* PROBLEM TO WORK ON *
Output only the lines below that start at the line containing "Non-Discrimination Statement (467, 1432)" and end at the line containing "Sitemap (109, 1523)", with both ends kept.
━━━━━ GIVEN ENTRIES ━━━━━
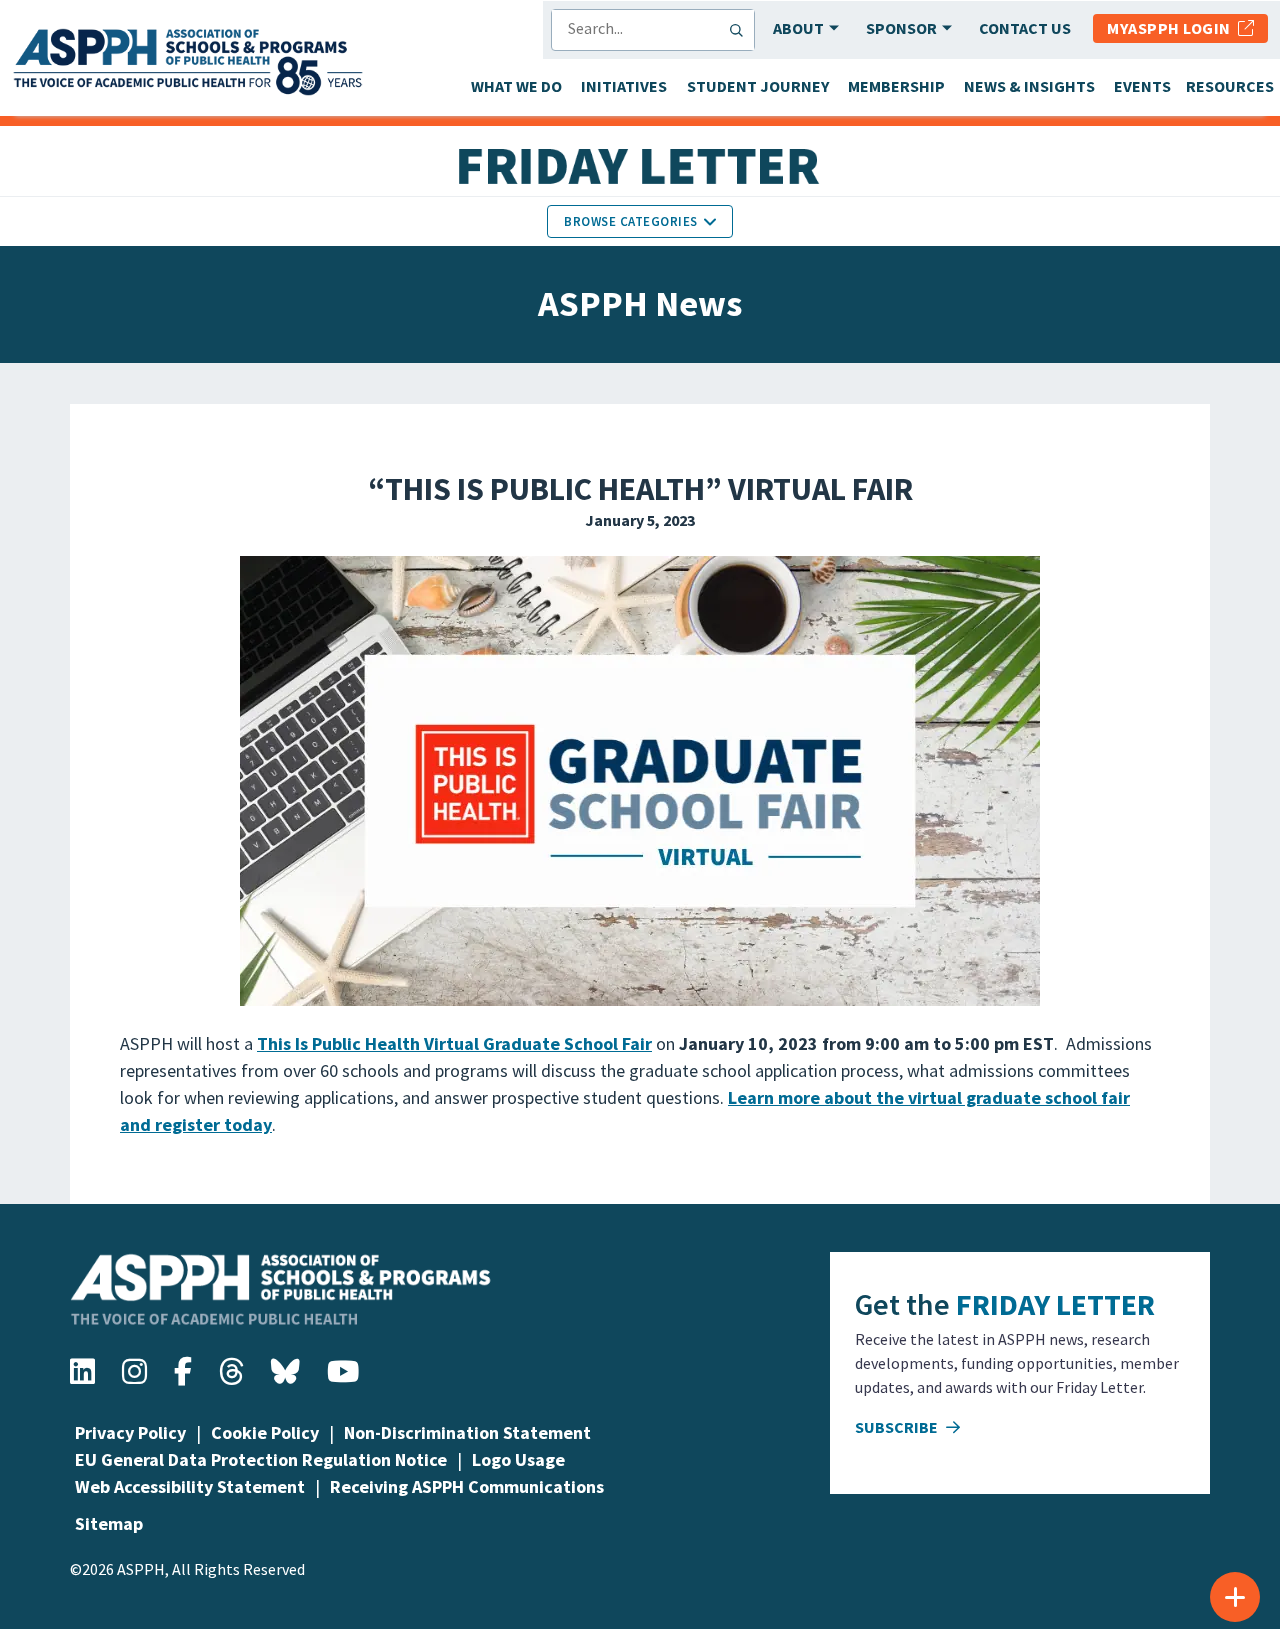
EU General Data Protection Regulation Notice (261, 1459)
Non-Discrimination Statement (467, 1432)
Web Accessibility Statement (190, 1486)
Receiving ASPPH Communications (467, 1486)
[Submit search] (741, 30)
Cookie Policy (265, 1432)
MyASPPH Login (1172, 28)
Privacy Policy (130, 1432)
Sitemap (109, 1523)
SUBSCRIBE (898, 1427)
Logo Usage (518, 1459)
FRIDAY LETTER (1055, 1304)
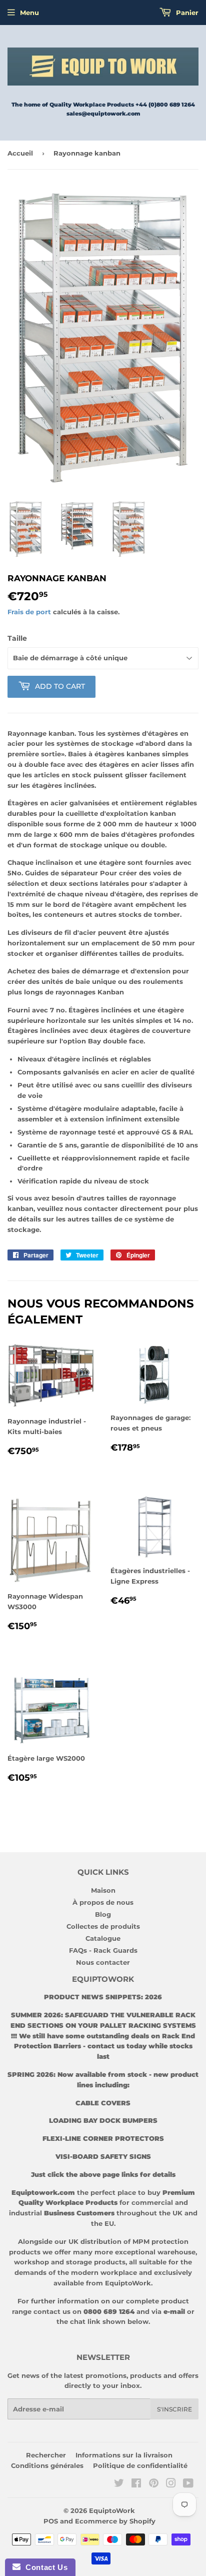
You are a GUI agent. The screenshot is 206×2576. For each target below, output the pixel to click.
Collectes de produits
━━━━━
* SOLUTION FOR THIS PROBLEM *
Non-Discrimination Statement (467, 1432)
Web Accessibility Statement (190, 1486)
Receiving ASPPH Communications (467, 1486)
[Submit search] (741, 30)
Cookie Policy (265, 1432)
MyASPPH Login (1172, 28)
Privacy Policy (130, 1432)
Sitemap (109, 1523)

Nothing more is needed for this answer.